* **OBJECTIVE**
List every line of the listing below that contains the string "Given".

Listing of word and element locations:
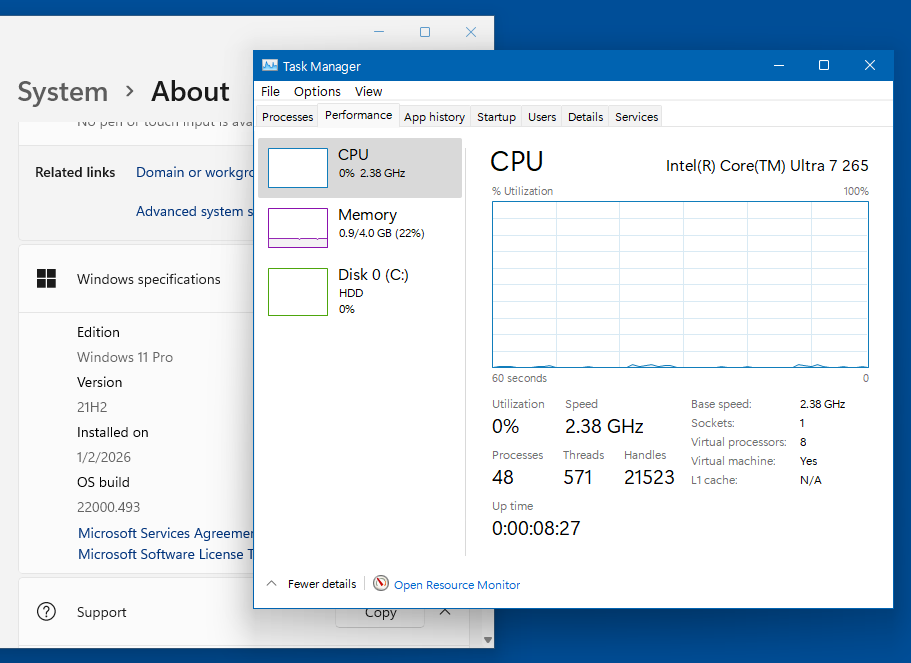
Task: Click the Windows specifications logo icon
Action: 46,279
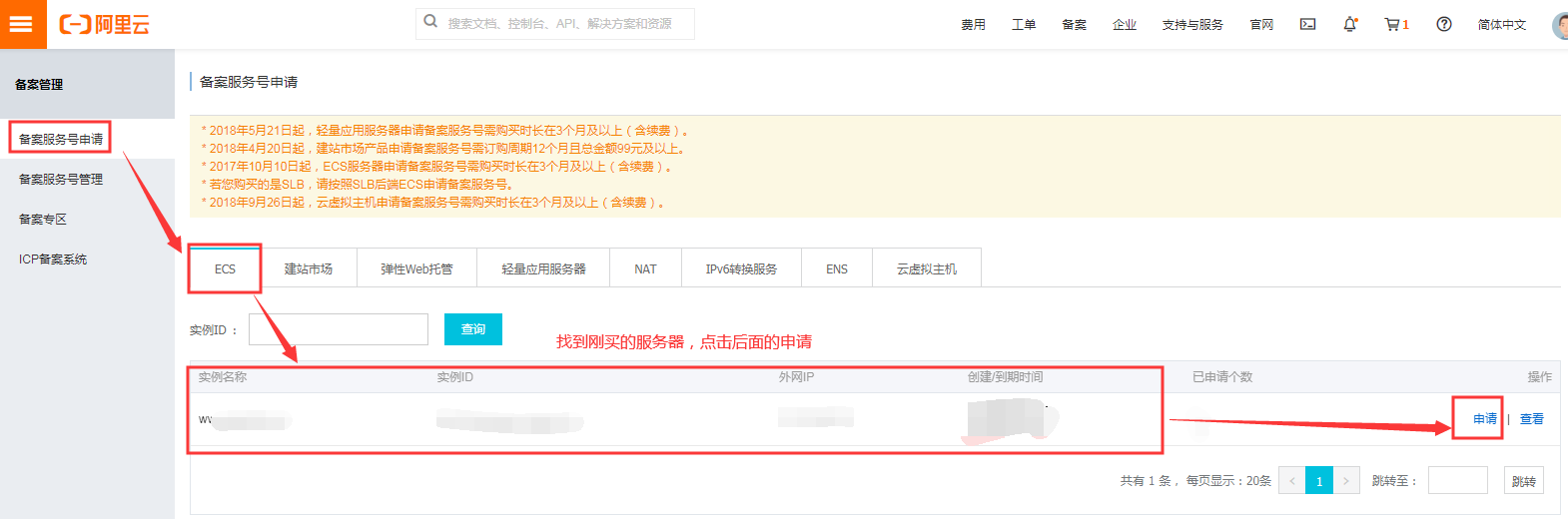Click the Alibaba Cloud logo
The width and height of the screenshot is (1568, 519).
point(104,24)
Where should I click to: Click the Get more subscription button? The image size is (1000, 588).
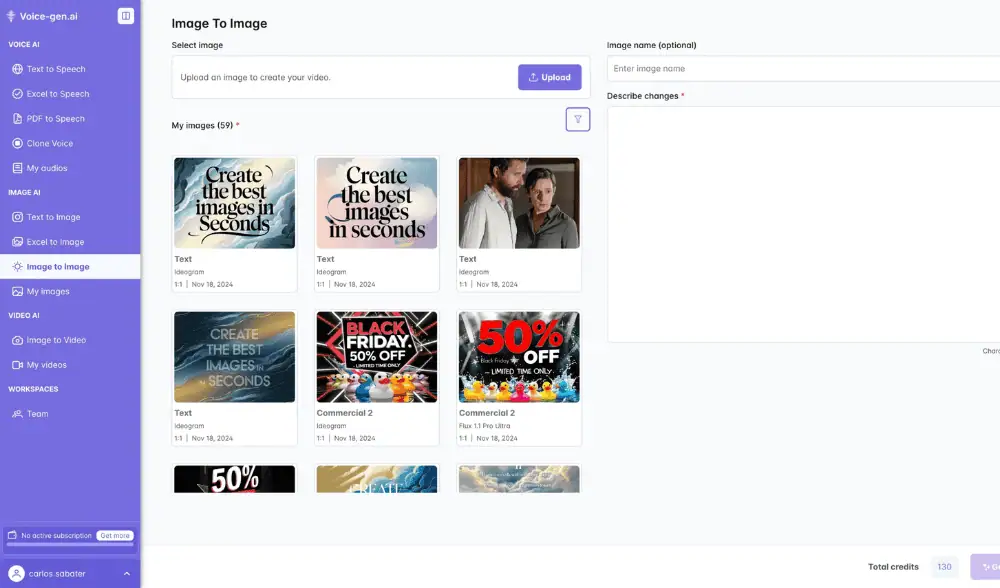point(115,535)
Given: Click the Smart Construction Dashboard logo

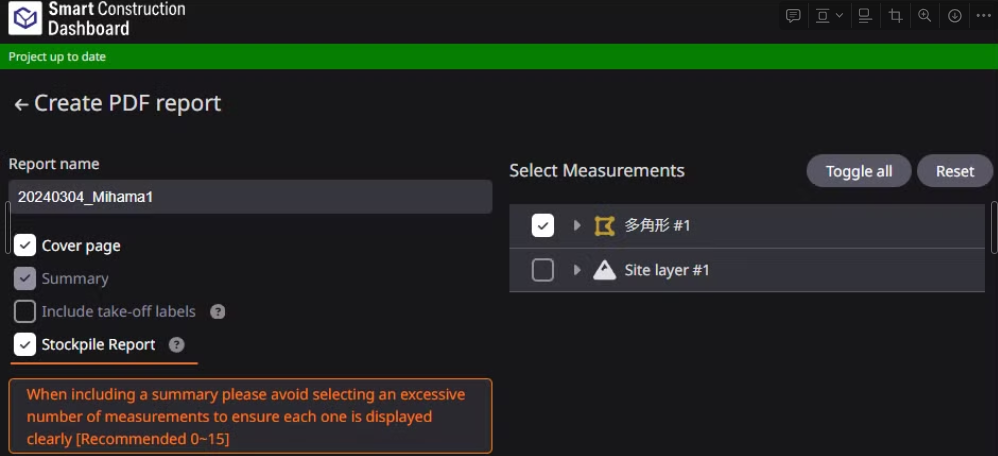Looking at the screenshot, I should pyautogui.click(x=24, y=17).
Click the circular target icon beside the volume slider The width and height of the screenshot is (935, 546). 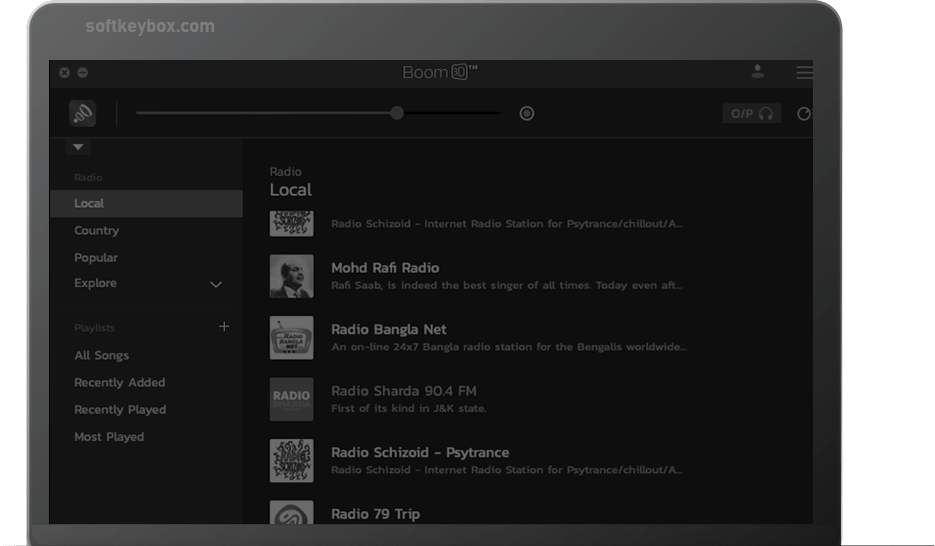(x=527, y=113)
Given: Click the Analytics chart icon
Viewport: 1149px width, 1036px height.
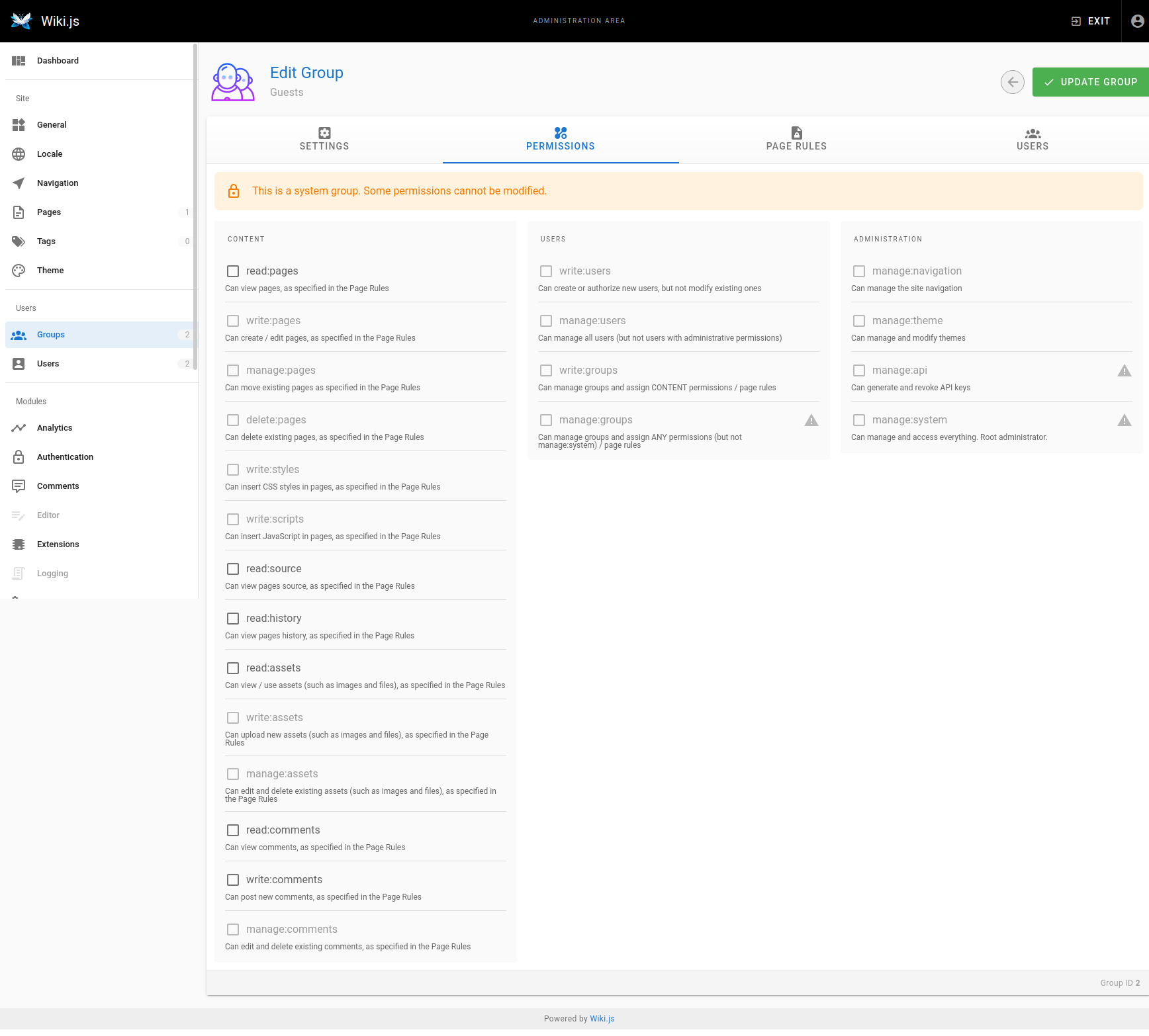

* **WRITTEN RESPONSE**
Given: Click the Smart Construction Dashboard logo
Given: Click the Analytics chart icon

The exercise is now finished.